シンデレラに玻璃の星冠をⅢ


そんな時思い出した。

俺が手にかけた芹霞の母親も、ウジガミと口を動かしていなかったか?

――ウジガミサマ。


あれは俺を見て言った言葉なのか?

芹霞の母親もウジガミってのを知ってたのか?


一体何処まで有名なんだよ、ウジガミ。

芹霞の母親に様付けされるなんて、何処まで偉い奴だよ。


ナンデオレがウジガミダトワカッタ?


――妾達の教典『ヨウシュノヒミツ』におけるメイシュ。


こけし達の経典となっちまう程のメイシュ・ウジガミ。

おや、ヨウシュとは誰だ?

メイシュの血縁関係にあるのか?

ヨウシュの秘密なんて…恥ずかしい日記か何かか?

うわ、そんなもん信仰してんの、こけし達。

ヨウシュが「メイシュ・ウジガミ」と関係あるんだとしたら、そんな奴らに崇められる俺って…もしかして凄く恥ずかしい奴!?

それで有名だとか…?


え?

表世界に居るよりも、この世界に居た方が俺、ハズい存在!?


マ ジ デ ス カ。


「判りやすいな……」

「ああ。煌は見ていて飽きないだろう」


気づけば、腕を捲ったままのこけしと櫂が、色々考え込んでいた俺をじっと見つめていた。

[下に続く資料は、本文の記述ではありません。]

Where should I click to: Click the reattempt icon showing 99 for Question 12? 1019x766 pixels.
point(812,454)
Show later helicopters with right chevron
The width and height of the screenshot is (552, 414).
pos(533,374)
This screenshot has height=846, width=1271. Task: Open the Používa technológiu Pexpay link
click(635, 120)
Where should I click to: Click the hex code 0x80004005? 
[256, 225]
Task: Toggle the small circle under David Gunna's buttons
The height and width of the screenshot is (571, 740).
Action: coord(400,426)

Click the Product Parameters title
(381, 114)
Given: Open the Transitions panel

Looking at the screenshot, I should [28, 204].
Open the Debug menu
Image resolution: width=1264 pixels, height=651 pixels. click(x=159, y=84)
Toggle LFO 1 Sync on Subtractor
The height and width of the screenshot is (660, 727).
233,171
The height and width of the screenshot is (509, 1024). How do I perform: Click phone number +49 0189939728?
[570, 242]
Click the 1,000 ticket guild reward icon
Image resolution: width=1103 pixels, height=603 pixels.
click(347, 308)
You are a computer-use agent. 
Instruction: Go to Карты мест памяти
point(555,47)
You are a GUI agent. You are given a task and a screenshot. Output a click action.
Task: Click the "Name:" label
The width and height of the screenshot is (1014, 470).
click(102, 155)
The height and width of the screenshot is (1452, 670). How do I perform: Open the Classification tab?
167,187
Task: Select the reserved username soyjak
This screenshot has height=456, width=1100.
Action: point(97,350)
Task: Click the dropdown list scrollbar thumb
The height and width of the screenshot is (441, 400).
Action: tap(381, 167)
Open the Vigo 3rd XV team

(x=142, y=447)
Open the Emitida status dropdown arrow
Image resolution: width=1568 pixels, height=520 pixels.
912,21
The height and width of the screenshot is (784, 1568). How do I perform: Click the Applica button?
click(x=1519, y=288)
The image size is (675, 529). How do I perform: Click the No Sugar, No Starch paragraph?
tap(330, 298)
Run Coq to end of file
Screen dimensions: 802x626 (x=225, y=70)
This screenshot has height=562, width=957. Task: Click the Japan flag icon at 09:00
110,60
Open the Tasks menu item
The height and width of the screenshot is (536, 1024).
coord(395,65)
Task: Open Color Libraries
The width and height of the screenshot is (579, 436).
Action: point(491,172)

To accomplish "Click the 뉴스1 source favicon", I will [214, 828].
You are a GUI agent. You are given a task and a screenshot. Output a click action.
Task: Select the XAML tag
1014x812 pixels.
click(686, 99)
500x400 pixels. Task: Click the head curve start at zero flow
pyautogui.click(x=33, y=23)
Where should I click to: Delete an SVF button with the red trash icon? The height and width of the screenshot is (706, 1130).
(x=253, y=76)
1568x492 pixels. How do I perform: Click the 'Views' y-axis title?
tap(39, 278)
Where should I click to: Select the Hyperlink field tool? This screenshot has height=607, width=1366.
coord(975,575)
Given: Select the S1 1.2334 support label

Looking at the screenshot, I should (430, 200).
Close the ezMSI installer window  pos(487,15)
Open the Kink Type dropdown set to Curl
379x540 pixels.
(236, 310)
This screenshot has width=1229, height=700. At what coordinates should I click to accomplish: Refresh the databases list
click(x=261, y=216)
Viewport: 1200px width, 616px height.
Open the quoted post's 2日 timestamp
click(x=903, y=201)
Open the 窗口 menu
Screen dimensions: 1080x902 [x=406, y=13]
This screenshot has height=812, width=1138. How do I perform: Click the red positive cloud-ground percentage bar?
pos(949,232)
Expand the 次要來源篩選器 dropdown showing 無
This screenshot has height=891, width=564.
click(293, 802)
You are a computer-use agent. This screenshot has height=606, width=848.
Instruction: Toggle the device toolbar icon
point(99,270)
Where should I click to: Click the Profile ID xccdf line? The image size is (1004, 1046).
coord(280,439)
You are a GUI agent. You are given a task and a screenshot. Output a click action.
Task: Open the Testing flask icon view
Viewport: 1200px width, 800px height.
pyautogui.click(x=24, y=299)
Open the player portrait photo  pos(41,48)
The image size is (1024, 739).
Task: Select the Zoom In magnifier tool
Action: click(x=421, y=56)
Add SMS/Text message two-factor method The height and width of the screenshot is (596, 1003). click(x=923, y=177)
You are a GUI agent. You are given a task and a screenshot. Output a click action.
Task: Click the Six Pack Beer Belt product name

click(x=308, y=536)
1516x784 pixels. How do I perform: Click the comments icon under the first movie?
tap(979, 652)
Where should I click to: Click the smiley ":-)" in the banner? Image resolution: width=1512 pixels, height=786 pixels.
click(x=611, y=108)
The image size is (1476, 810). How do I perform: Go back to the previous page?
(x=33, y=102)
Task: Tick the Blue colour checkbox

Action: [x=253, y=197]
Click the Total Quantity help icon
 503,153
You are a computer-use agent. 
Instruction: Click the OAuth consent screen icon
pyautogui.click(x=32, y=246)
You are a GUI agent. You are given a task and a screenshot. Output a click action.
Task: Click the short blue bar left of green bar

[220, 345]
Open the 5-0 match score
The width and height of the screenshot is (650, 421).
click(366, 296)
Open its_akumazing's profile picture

「な、何だよ!! 俺だって考えることはあるんだよ。で、俺は…クォーターか?」


単刀直入に聞いてやる。

顔を顰めたこけしに代わり、櫂は気だるげに頭を振って言った。


「メイシュは人の名前ではない。盟主…同盟の中心者のことだ。ちなみに、ヨウシュはメイシュの親戚ではない。妖蛆…それはあの白い蟲…蛆のことだ」


………。

は?


「ウジガミは…蛆の神だ」


俺神様の縁(ゆかり)のある奴なんだ!!

…なんて能天気に考えられる程、俺はめでたい奴じゃねえ。

何でそれが蛆よ?


俺、今まで散々周りから、馬鹿犬だの駄犬だのワンコ扱いされ続けてきたけれど、今度は…蟲!?

しかも…蛆だと!!!?


俺は"約束の地(カナン)"の魔方陣で、担当した悪魔を思い出す。

あの時は"蝿男"だったはず。


それでも"蝿男"はあくまで概念であって、だから俺の出生が関わっているらしい今の"蛆男"の方が、意味合いは大きい。

蝿と蛆が無関係じゃない処が、また憎らしい。


「マジ?」


こけしは頷いた。

………。


「やべ…泣きそう」


俺は片手で顔を隠して項垂れた。


それなら俺…ワンコの方がいい…。


「蛆、でかっ!!」


小猿の声がした。

特別に気味悪がっているわけでもねえから、ただの突っ込みなんだろうけど。


「お前は…いいよな。サル…可愛くて羨ましいよ。俺…蛆だぞ、よりによって嫌われ者の蛆!!!!」

「くくくく。蛆ワンコ。図体でかいのに、蛆だって。お前小心者だからじゃないか? オレンジ蛆ワンコか…何だか汚いよね、くくくく…あうっあうっあうっ」

「……。その汚い蛆の頭の上に勝手に戻ってきて、何笑うよ」


腹立つからトリプルデコピンだ。